**Requirement**
Pull out each line of the material below that contains the word "icon".

**Stored rows**
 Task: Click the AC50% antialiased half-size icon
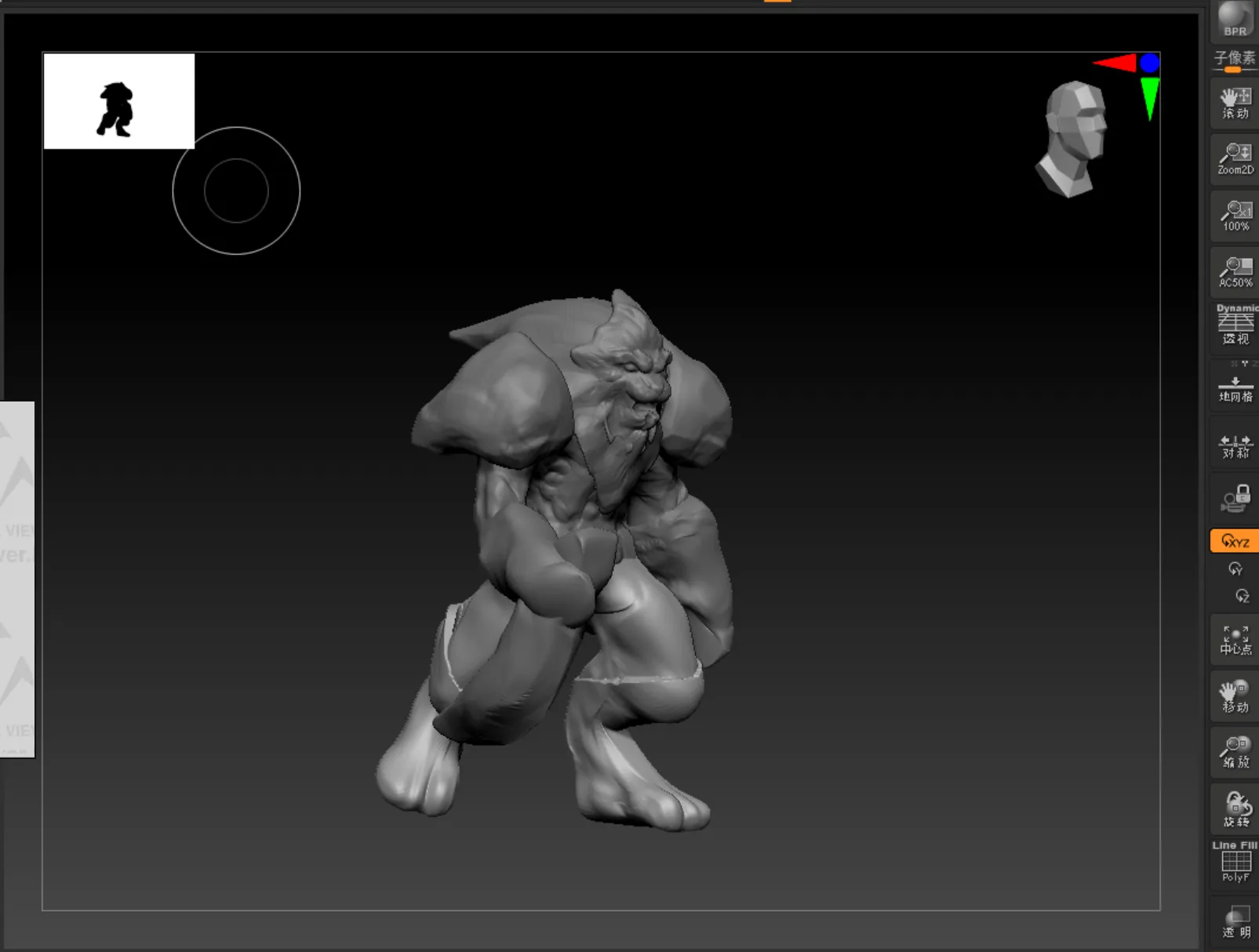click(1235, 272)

---

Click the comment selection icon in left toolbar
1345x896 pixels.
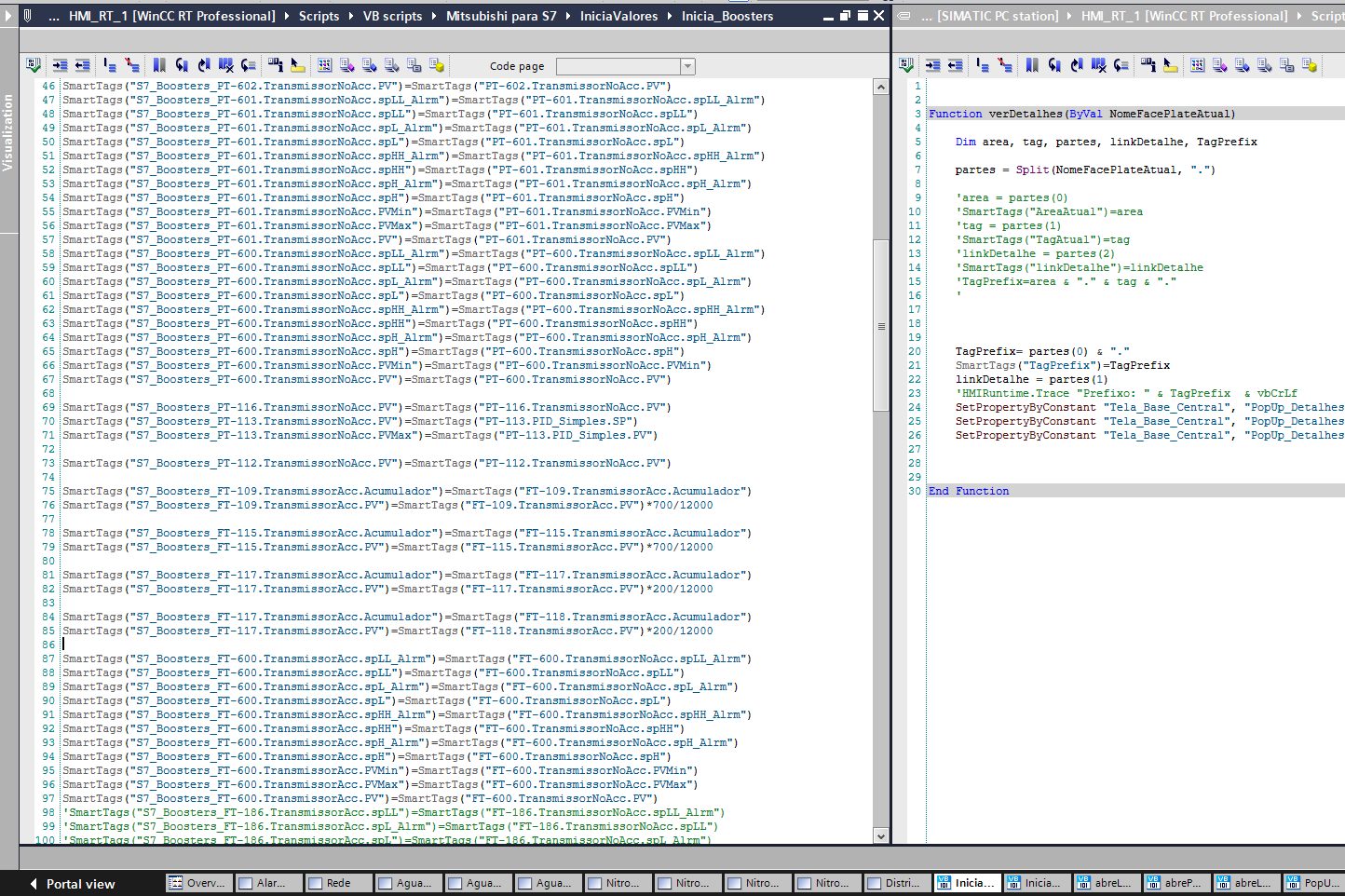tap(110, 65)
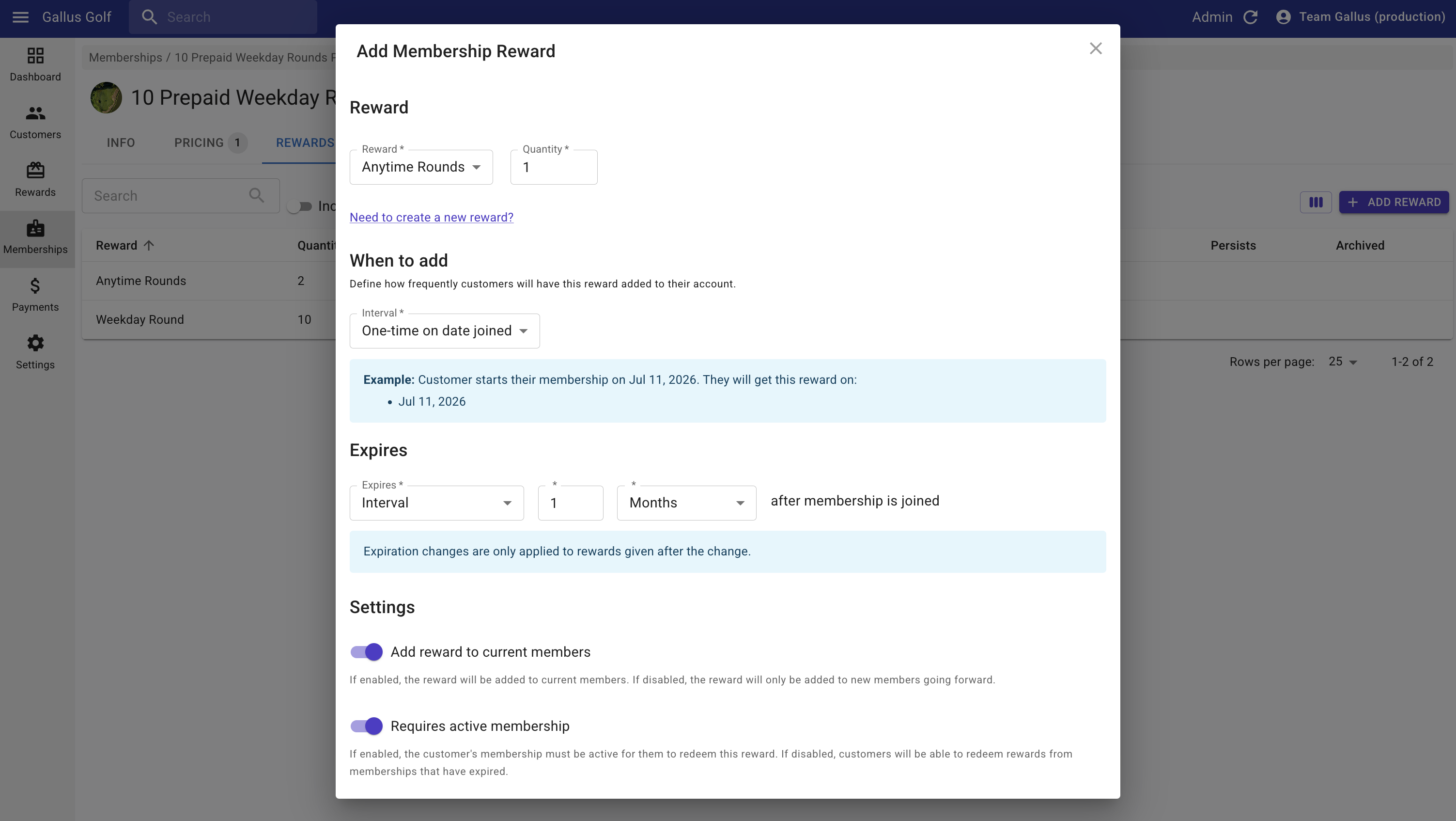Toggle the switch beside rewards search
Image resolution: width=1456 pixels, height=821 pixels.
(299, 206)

**The completed task**
 Task: Click the AC50% antialiased half-size icon
Click the comment selection icon in left toolbar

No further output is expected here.